Skip to:  ·  Claims  ·  References Cited  · Patent History  ·  Patent History

Claims

1. A speech processing system comprising:

a. a short-term analyzer connected to an input and an output line wherein, in response to an input speech signal on said input line, said short-term analyzer generates short-term characteristics of said input speech signal;
b. a target vector generator for generating a target vector from at least said input speech signal and, optionally, said short-term characteristics; and
c. a multi-pulse analyzer connected to an output line of said target vector generator, wherein said multi-pulse analyzer generates a plurality of sequences of equal amplitude, variable sign, variably spaced pulses, each of said sequences having a different amplitude value, each of said pulses within each sequence having equal amplitudes but variable signs, said multi-pulse analyzer for outputing a signal corresponding to the sequence of equal amplitude, variable sign, variably spaced pulses which, according to maximum likelihood criteria, most closely represents said target vector,
wherein said maximum likelihood criteria are based on the cross-correlation of said target vector with an impulse response for the pulses in each sequence and on a covariance matrix of said impulse response.

2. A speech processing system incorporating a short term analyzer for generating short term characteristics utilizing linear prediction coefficient analysis on an input speech signal, comprising:

a. a target vector generator for generating a target vector from at least said input speech signal and, optionally, the short term characteristics;
b. an initial pulse location determiner for determining the location of an initial pulse in accordance with multi-pulse analysis techniques, based on said target vector and the short term characteristics;
c. an amplitude range determiner for determining both an amplitude of said initial pulse and a range of quantized amplitude levels grouped around the absolute value of said amplitude;
d. an amplitude level selector for stepping through said range of quantized amplitude levels in accordance with a predetermined step size, said amplitude level selector outputing a selected quantized amplitude at each step;
e. a pulse sequence determiner for generating, based on said selected quantized amplitude, a sequence of equal amplitude, variable sign, variably spaced pulses which corresponds to said target vector;
f. initializing means for initially generating a general cross-correlation vector of said target vector with impulse responses at every possible sample position and a general covariance matrix for impulse responses at every possible sample position; and
g. a target vector marcher for determining an error vector for each said pulse sequence from said general cross-correlation vector and said general covariance matrix and corresponding to the quality of the match between said pulse sequence and said target vector, for determining said error vector for each of said selected amplitudes, and for outputing the pulse sequence that corresponds to a minimum error vector.

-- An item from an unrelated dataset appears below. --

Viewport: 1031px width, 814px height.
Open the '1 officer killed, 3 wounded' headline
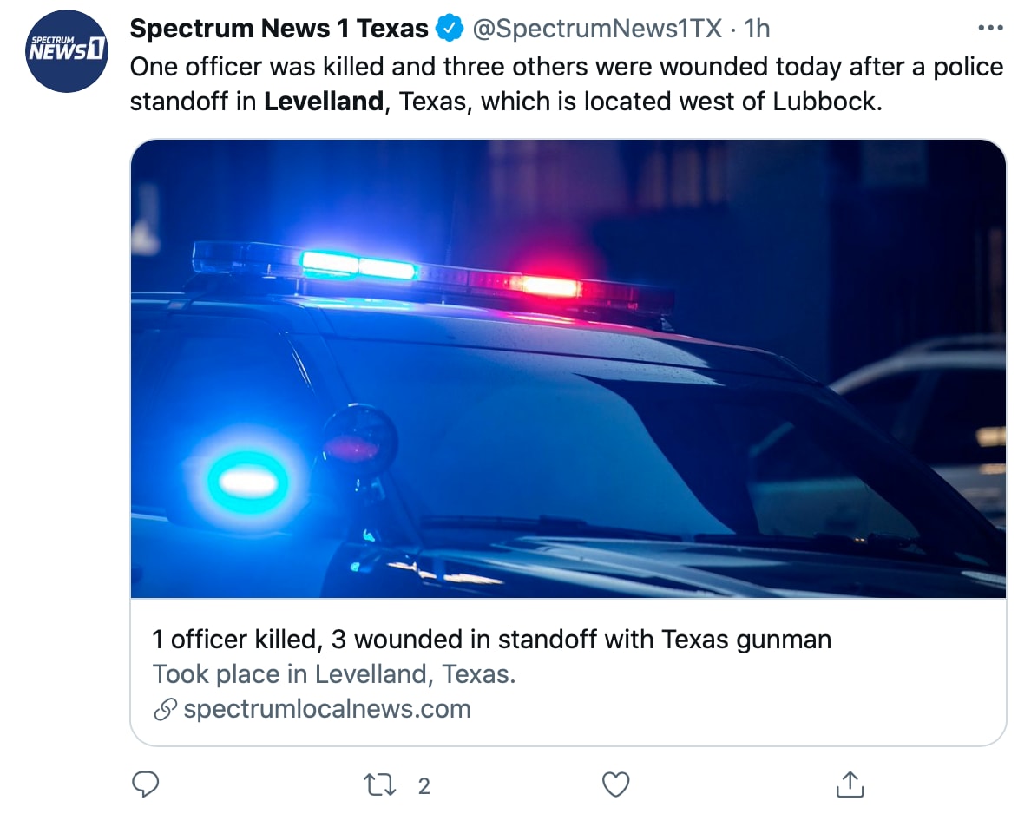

3. A speech processing system according to claim 2 and wherein said pulse sequence determiner includes means for creating pulse sequences having only even and only odd pulse locations and wherein said initializing means creates a single general covariance matrix for said only even pulse locations.

4. A speech processing system comprising:

a. a short-term analyzer connected to an input and an output line wherein, in response to an input speech signal on said input line, said short-term analyzer generates short-term characteristics of said input speech signal;
b. a target vector generator for generating a target vector from at least said input speech signal and, optionally, said short-term characteristics; and
c. a multi-pulse analyzer connected to an output line of said target vector generator, wherein said multi-pulse analyzer generates a plurality of sequences of equal amplitude, variable sign, variably spaced pulses, each of said sequences having a different amplitude value, each of said pulses within each sequence having equal amplitudes but variable signs, said multi-pulse analyzer for outputing a signal corresponding to the sequence of equal amplitude, variable sign, variably spaced pulses which, according to maximum likelihood criteria, most closely represents said target vector,
wherein said maximum likelihood criteria are based on the cross-correlation of said target vector with an impulse response for the pulses in each sequence and on an autocorrelation vector of said impulse response.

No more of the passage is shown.